Rating: Summary: A concise history lesson perfect for travellers Review: This was the first Greek history book that I read and was interesting enough to both be read in a single sitting and spur my interest to further study Greek history. It's format is of a general, sweeping political overview with the more dramatic points (Pelo. War, War of Independence, the Greek Civil War) covered in detail, while other eras are glossed over in just a handful of pages (Byzantium, Roman occupation). There's a detectable populist-sympathetic slant that is detectible especially in the last third of the book, but such sentiment probably more accurately reflects the Greece that the traveller will find today than Ancient Athens. More academic treatments can be found by Richard Clogg in 'A Concise History of Greece' and the sadly out-of-print 'Modern Greece' by C.M. Woodhouse.
Rating: Summary: The book plods but the information is there Review: To most people, Greece means the Greece of the Classics--the Parthenon, Delphi, Homer, Crete, and the Greek Islands. Modern Greece means tavernas, retsina, dancing a la Zorba, Greek Orthodox icons, and maybe the memory of Byron. But that leaves a lot of Greek history out of the mix, and it's impossible to truly appreciate the country as it is today without understanding all the centuries in between.
"A Traveller's History of Greece" condenses these several thousand years of history into a manageable size book . It's divided into two parts, the first, covering early Greece through Byzantium, was written by Boatswain, and the second, which brings the history up to the present, by Nicolson. The pace is fairly brisk, a necessity considering the scope of the work, and there are occasional maps, black and white drawings, and a detailed time line at the end of the book. The information it provides is definitely useful--and vital for understanding of Greece as it exists today.
So--why did I give the book only three stars? To be honest, I found it uninspired. The history was there, all right, but most of the time it seemed to be history of the "this happened and then that and then so-and-so did this" variety. Except for occasional glimmers of insight, I didn't find much cultural depth. I was listening to a set of taped lectures on Classical Greece by "The Learning Company" at the same time as I was reading this book., and frankly the tapes gave me a better understanding of the period they covered than did this book.
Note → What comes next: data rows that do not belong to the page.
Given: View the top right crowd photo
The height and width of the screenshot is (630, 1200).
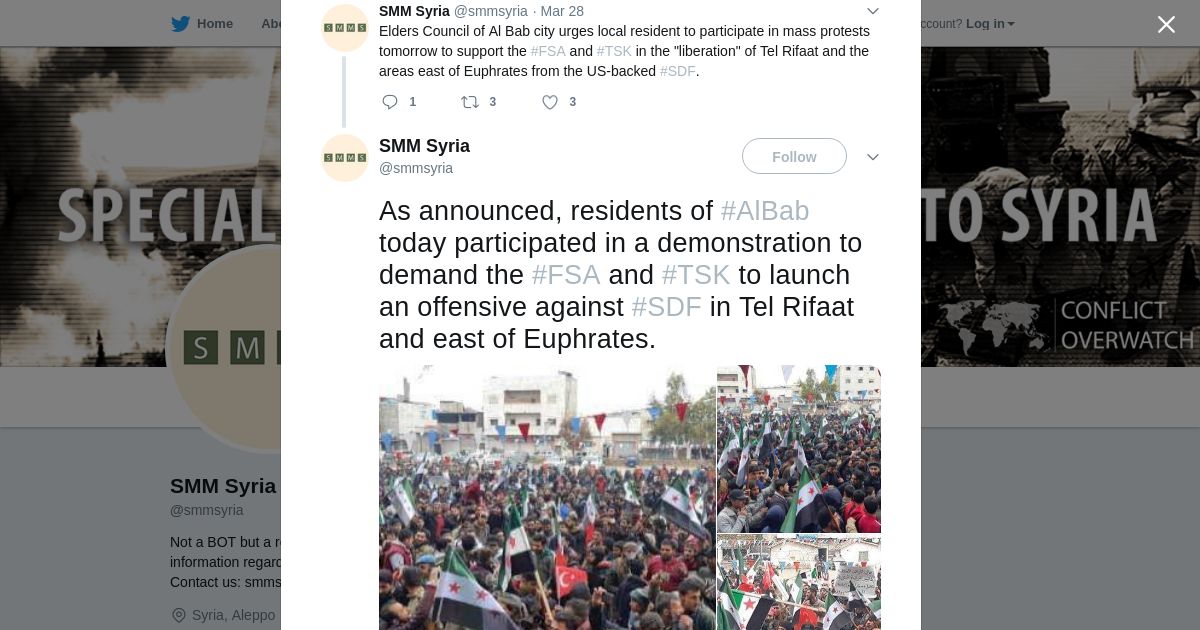Looking at the screenshot, I should tap(799, 448).
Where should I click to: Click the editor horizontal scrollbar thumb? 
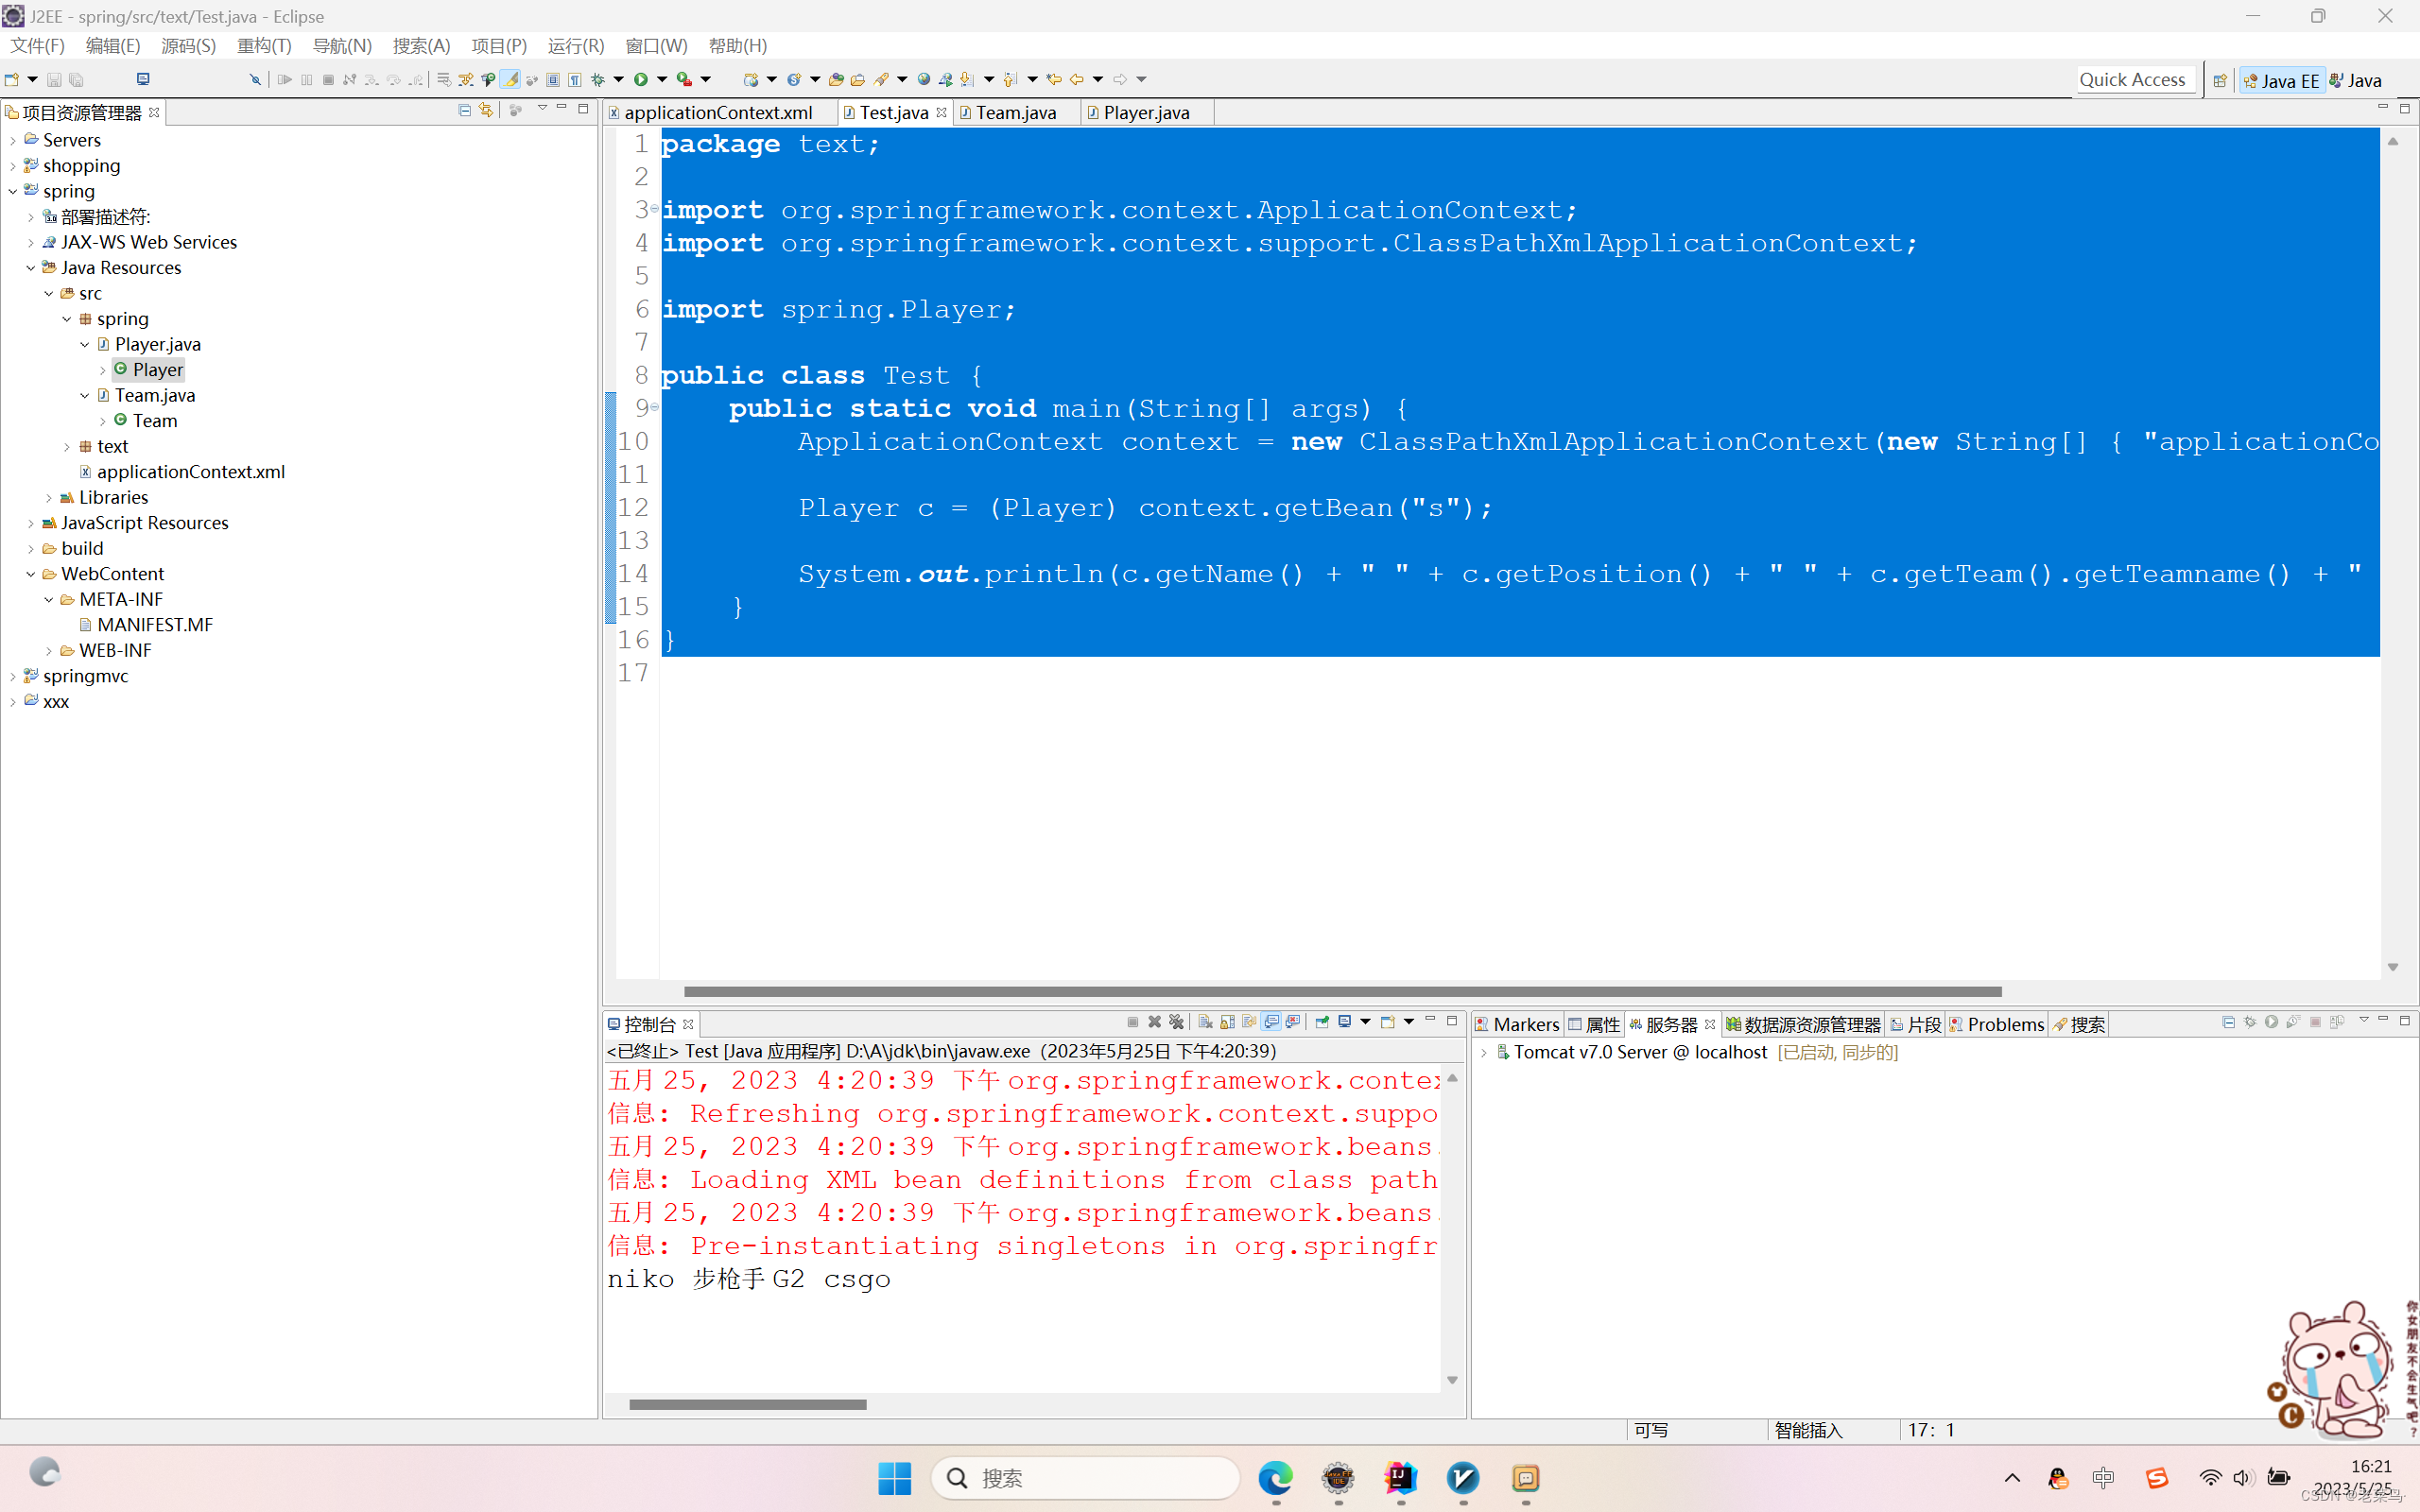point(1342,991)
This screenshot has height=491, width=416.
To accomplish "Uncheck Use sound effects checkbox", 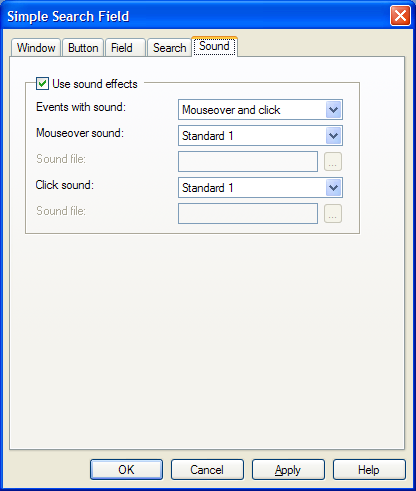I will [42, 83].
That's a shame, but it's less of a problem for Classicalal Greek history, since there are lots of other easily accessible resources. For the later periods, however, that's not the case. At the time I picked this book up (it was recommended reading before a tour to Greece), there wasn't much else available that covered the later periods as well as the earlier. In talking with the tour leaders (one an eminent archaeologist), it became apparent that their reactions were similar to mine--and that this book it was about the only game in town What's really needed is a cultural history of the post-Classical centuries to supplement this political history. But, until that comes along, I too will recommend this book.